Tasks to carry out.
a) Can you retype the passage on DataLad containers word for word, starting at the words "Now that we" and stopping after "datalad containers-run command."?
b) How would the passage on running a DataLad analysis inside a container go on? Continue it from its final line.

This is how the containers-add command is recorded in your history:

$ git log -n 1 -p
commit 4464d562134fc9a8e4a34344326d86c711f3d72f
Author: Elena Piscopia <elena@example.net>
Date:   Thu Jan 9 07:53:22 2020 +0100

    [DATALAD] Configure containerized environment 'midterm-software'

diff --git a/.datalad/config b/.datalad/config
index b233709..6bfd89e 100644
--- a/.datalad/config
+++ b/.datalad/config
@@ -1,2 +1,6 @@
 [datalad "dataset"]
	id = 9efd113c-32ac-11ea-b7a4-e86a64c8054c
+[datalad "containers.midterm-software"]
+	updateurl = shub://adswa/resources:1
+	image = .datalad/environments/midterm-software/image
+	cmdexec = singularity exec {img} {cmd}
diff --git a/.datalad/environments/midterm-software/image b/.datalad/environments/midterm-software/image
new file mode 120000
index 0000000..800282a
--- /dev/null
+++ b/.datalad/environments/midterm-software/image
@@ -0,0 +1 @@
+../../../.git/annex/objects/zJ/8f/MD5E-s232214559--49dcb6ac1a5787636c9897c4d4df7e10/MD5E-s232214559--49dcb6ac1a5787636c9897c4d4df7e10
\ No newline at end of file

Now that we have a complete computational environment linked to the midterm_project dataset, we can execute commands in this environment. Let us for example try to repeat the datalad run command from the section YODA-compliant data analysis projects as a datalad containers-run command.

The previous run command looked like this:

$ datalad run -m "analyze iris data with classification analysis" \
  --input "input/iris.csv" \
  --output "prediction_report.csv" \
  --output "pairwise_relationships.png" \
  "python3 code/script.py"

How would it look like as a containers-run command?

$ datalad containers-run -m "rerun analysis in container" \
  --container-name midterm-software \
  --input "input/iris.csv" \
  --output "prediction_report.csv" \
  --output "pairwise_relationships.png" \
  "python3 code/script.py"
[INFO] Making sure inputs are available (this may take some time) 
[INFO] == Command start (output follows) ===== 
[INFO] == Command exit (modification check follows) ===== 
unlock(ok): pairwise_relationships.png (file)

Supplied information.
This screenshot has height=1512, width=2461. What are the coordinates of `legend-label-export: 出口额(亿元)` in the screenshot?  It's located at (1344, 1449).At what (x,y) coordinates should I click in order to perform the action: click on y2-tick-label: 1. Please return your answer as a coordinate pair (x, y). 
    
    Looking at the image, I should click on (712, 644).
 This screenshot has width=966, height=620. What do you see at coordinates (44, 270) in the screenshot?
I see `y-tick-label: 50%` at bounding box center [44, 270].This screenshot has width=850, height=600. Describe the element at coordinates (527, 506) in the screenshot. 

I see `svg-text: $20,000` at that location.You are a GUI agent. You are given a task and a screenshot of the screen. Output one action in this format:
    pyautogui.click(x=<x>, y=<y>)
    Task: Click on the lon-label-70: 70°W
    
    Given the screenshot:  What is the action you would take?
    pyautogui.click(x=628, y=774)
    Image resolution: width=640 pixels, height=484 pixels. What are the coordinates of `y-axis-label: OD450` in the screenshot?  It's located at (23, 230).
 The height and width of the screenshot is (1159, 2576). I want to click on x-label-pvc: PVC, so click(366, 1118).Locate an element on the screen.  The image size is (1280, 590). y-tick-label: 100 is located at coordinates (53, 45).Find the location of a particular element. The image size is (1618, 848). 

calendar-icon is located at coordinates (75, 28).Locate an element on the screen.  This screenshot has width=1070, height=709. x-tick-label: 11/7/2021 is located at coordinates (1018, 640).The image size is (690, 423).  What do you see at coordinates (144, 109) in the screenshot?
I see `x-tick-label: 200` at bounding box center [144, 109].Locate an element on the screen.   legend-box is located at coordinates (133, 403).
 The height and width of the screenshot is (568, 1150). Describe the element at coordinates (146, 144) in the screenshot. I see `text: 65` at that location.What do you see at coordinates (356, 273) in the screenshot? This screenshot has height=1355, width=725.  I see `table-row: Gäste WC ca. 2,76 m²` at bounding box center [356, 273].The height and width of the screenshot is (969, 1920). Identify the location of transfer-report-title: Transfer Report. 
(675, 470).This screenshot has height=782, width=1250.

Results of the tasks.
a)
Now that we have a complete computational environment linked to the midterm_project dataset, we can execute commands in this environment. Let us for example try to repeat the datalad run command from the section YODA-compliant data analysis projects as a datalad containers-run command.

b)
unlock(ok): prediction_report.csv (file)
add(ok): pairwise_relationships.png (file)
add(ok): prediction_report.csv (file)
save(ok): . (dataset)
action summary:
  add (ok: 2)
  get (notneeded: 4)
  save (notneeded: 1, ok: 1)
  unlock (ok: 2)

Almost exactly like a datalad run command! The only additional parameter is container-name. At this point, though, the --container-name flag is even optional because there is only a single container registered to the dataset. But if your dataset contains more than one container you will need to specify the name of the container you want to use in your command. The complete command’s structure looks like this:

$ datalad containers-run --name <containername> [-m ...] [--input ...] [--output ...] <COMMAND>

Find out more: How can I list available containers or remove them?

The command datalad containers-list will list all containers in the current dataset:

$ datalad containers-list
midterm-software -> .datalad/environments/midterm-software/image

The command datalad containers-remove will remove a container from the dataset, if there exists a container with name given to the command. Note that this will remove not only the Image from the dataset, but also the configuration for it in .datalad/config.

Here is how the history entry looks like:

$ git log -p -n 1
commit 936952fd146be26992fa172aa127e5a86f93861d
Author: Elena Piscopia <elena@example.net>
Date:   Thu Jan 9 07:53:28 2020 +0100

    [DATALAD RUNCMD] rerun analysis in container
    
    === Do not change lines below ===
    {
     "chain": [],
     "cmd": "singularity exec .datalad/environments/midterm-software/image python3 code/script.py",
     "dsid": "9efd113c-32ac-11ea-b7a4-e86a64c8054c",
     "exit": 0,
     "extra_inputs": [
      ".datalad/environments/midterm-software/image"
     ],
     "inputs": [
      "input/iris.csv"
     ],
     "outputs": [
      "prediction_report.csv",
      "pairwise_relationships.png"
     ],
     "pwd": "."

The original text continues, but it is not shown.